>> Begin SUPPLIED DATA

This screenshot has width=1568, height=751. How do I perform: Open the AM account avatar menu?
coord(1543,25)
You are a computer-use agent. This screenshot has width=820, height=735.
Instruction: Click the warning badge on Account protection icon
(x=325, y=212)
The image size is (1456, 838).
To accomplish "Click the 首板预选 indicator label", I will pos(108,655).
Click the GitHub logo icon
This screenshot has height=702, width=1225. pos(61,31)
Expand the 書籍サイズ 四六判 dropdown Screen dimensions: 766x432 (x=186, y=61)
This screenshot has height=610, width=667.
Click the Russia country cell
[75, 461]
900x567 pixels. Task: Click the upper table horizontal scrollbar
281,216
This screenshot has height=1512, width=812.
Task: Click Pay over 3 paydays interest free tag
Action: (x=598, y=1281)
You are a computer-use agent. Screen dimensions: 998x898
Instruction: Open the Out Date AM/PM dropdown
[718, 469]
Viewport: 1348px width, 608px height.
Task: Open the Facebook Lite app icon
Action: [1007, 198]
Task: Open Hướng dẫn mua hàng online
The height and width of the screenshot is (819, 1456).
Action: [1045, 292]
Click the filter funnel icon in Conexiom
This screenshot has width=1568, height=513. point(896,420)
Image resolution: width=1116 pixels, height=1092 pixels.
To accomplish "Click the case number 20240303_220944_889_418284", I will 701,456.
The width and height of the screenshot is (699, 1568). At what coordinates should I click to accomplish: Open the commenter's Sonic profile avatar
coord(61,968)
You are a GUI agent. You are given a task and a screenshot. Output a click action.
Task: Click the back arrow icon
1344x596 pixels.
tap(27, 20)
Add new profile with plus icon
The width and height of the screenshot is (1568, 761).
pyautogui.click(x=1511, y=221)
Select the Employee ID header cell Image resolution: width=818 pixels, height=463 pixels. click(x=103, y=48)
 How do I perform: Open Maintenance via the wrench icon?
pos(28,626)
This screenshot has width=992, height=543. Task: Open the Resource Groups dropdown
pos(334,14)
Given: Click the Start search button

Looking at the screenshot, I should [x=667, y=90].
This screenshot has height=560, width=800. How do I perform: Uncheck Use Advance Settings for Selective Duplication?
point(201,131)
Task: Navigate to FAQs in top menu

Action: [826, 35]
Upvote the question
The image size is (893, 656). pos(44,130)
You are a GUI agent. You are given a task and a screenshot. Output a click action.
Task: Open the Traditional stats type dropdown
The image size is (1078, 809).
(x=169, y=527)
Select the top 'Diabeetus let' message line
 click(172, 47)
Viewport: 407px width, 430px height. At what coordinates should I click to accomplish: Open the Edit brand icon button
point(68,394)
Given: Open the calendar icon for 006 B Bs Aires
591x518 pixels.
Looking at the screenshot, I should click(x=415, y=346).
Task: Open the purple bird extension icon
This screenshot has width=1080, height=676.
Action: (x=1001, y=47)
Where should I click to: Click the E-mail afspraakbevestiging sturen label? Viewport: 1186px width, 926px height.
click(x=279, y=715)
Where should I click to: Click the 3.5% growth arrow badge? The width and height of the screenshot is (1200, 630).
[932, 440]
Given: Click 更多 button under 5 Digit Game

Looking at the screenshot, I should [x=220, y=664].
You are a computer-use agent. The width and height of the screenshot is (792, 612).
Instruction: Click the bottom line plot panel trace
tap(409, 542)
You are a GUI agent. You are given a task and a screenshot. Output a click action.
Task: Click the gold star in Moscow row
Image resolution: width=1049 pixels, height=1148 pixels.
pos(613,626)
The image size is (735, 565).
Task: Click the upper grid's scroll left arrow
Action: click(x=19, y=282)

>> End SUPPLIED DATA

PROBLEM DETAILS - Copy out every row above word for word, keeping each line as it stands.

SOLUTION -
This screenshot has width=1568, height=751. How do I perform: Open the AM account avatar menu?
coord(1543,25)
You are a computer-use agent. This screenshot has width=820, height=735.
Instruction: Click the warning badge on Account protection icon
(x=325, y=212)
The image size is (1456, 838).
To accomplish "Click the 首板预选 indicator label", I will pos(108,655).
Click the GitHub logo icon
This screenshot has height=702, width=1225. pos(61,31)
Expand the 書籍サイズ 四六判 dropdown Screen dimensions: 766x432 (x=186, y=61)
This screenshot has height=610, width=667.
Click the Russia country cell
[75, 461]
900x567 pixels. Task: Click the upper table horizontal scrollbar
281,216
This screenshot has height=1512, width=812.
Task: Click Pay over 3 paydays interest free tag
Action: (x=598, y=1281)
You are a computer-use agent. Screen dimensions: 998x898
Instruction: Open the Out Date AM/PM dropdown
[718, 469]
Viewport: 1348px width, 608px height.
Task: Open the Facebook Lite app icon
Action: [1007, 198]
Task: Open Hướng dẫn mua hàng online
The height and width of the screenshot is (819, 1456).
Action: [1045, 292]
Click the filter funnel icon in Conexiom
This screenshot has width=1568, height=513. point(896,420)
Image resolution: width=1116 pixels, height=1092 pixels.
To accomplish "Click the case number 20240303_220944_889_418284", I will 701,456.
The width and height of the screenshot is (699, 1568). At what coordinates should I click to accomplish: Open the commenter's Sonic profile avatar
coord(61,968)
You are a GUI agent. You are given a task and a screenshot. Output a click action.
Task: Click the back arrow icon
1344x596 pixels.
tap(27, 20)
Add new profile with plus icon
The width and height of the screenshot is (1568, 761).
pyautogui.click(x=1511, y=221)
Select the Employee ID header cell Image resolution: width=818 pixels, height=463 pixels. click(x=103, y=48)
 How do I perform: Open Maintenance via the wrench icon?
pos(28,626)
This screenshot has width=992, height=543. Task: Open the Resource Groups dropdown
pos(334,14)
Given: Click the Start search button

Looking at the screenshot, I should [x=667, y=90].
This screenshot has height=560, width=800. How do I perform: Uncheck Use Advance Settings for Selective Duplication?
point(201,131)
Task: Navigate to FAQs in top menu

Action: [826, 35]
Upvote the question
The image size is (893, 656). pos(44,130)
You are a GUI agent. You are given a task and a screenshot. Output a click action.
Task: Open the Traditional stats type dropdown
The image size is (1078, 809).
(x=169, y=527)
Select the top 'Diabeetus let' message line
 click(172, 47)
Viewport: 407px width, 430px height. At what coordinates should I click to accomplish: Open the Edit brand icon button
point(68,394)
Given: Open the calendar icon for 006 B Bs Aires
591x518 pixels.
Looking at the screenshot, I should click(x=415, y=346).
Task: Open the purple bird extension icon
This screenshot has width=1080, height=676.
Action: (x=1001, y=47)
Where should I click to: Click the E-mail afspraakbevestiging sturen label? Viewport: 1186px width, 926px height.
click(x=279, y=715)
Where should I click to: Click the 3.5% growth arrow badge? The width and height of the screenshot is (1200, 630).
[932, 440]
Given: Click 更多 button under 5 Digit Game

Looking at the screenshot, I should [x=220, y=664].
You are a computer-use agent. The width and height of the screenshot is (792, 612).
Instruction: Click the bottom line plot panel trace
tap(409, 542)
You are a GUI agent. You are given a task and a screenshot. Output a click action.
Task: Click the gold star in Moscow row
Image resolution: width=1049 pixels, height=1148 pixels.
pos(613,626)
The image size is (735, 565).
Task: Click the upper grid's scroll left arrow
Action: click(x=19, y=282)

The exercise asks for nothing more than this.